## BEGIN RECORDS FOR THIS TASK

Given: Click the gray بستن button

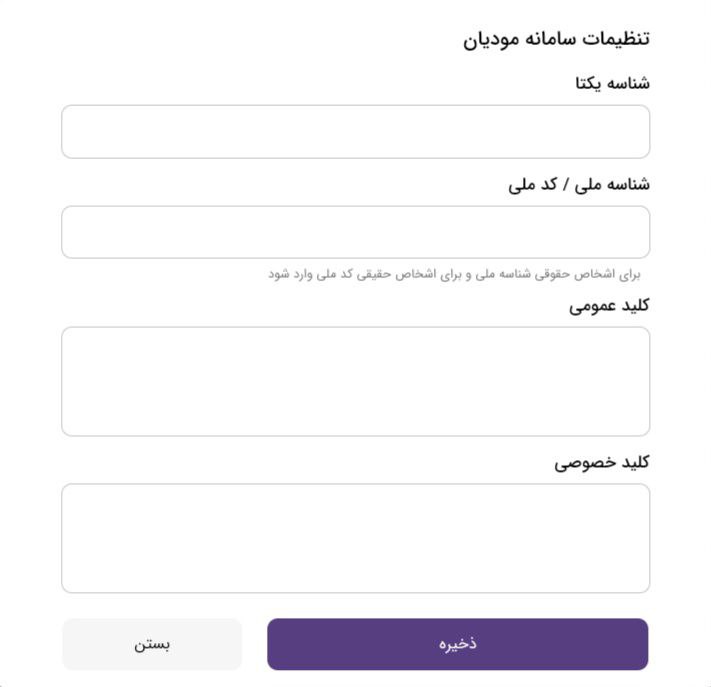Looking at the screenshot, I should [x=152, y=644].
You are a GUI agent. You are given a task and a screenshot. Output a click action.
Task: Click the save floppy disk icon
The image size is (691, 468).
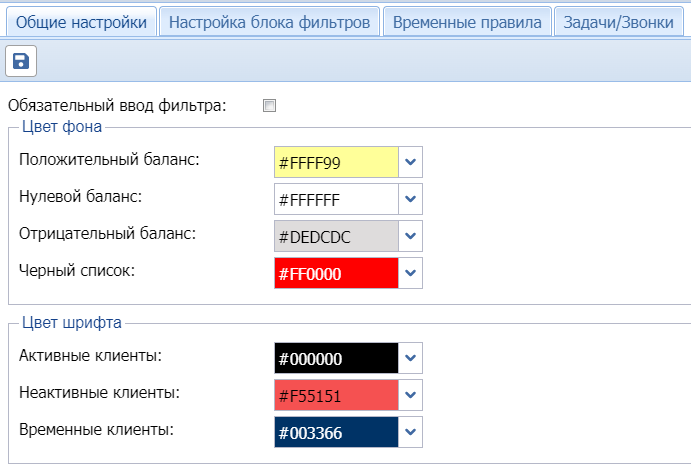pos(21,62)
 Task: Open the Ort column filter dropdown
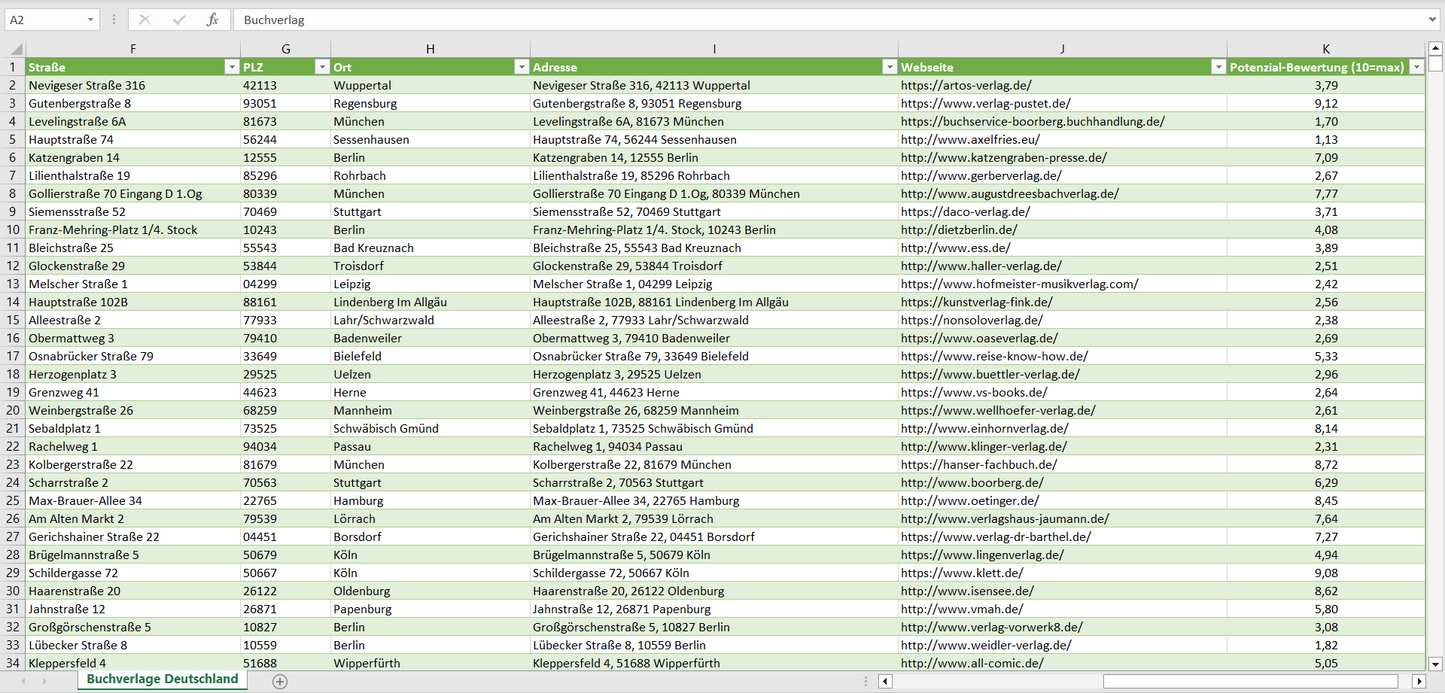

## END RECORDS FOR THIS TASK

Copy the entries above word for word, leaving out the pictures.

Given: Click the gray بستن button

Looking at the screenshot, I should [x=152, y=644].
You are a GUI agent. You are given a task and a screenshot. Output a click action.
Task: Click the save floppy disk icon
The image size is (691, 468).
pos(21,62)
 Task: Open the Ort column filter dropdown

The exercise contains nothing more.